*Goal*
Express the items from the line with "Image resolution: width=1521" to the line with "the purple real" as a Markdown table with the columns "No." and "Line", numbering each row and skipping blank lines. Leave the pictures out of the table.

══ Task data

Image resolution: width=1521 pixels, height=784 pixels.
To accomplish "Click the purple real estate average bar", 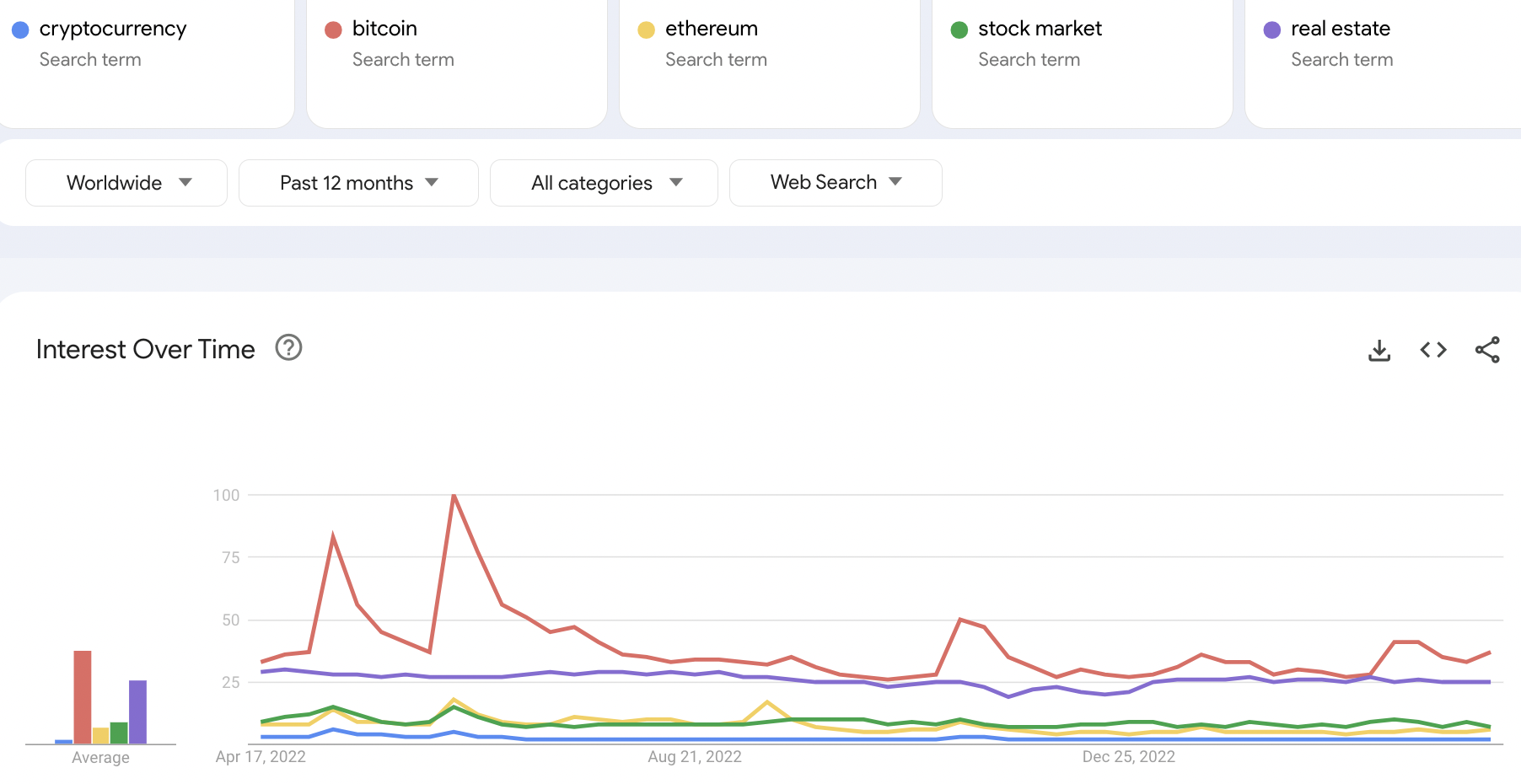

════
══ Task data

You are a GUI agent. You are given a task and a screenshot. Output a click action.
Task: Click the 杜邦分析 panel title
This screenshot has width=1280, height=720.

════

*Answer to this task*
| No. | Line |
|---|---|
| 1 | Image resolution: width=1521 pixels, height=784 pixels. |
| 2 | To accomplish "Click the purple real estate average bar",  |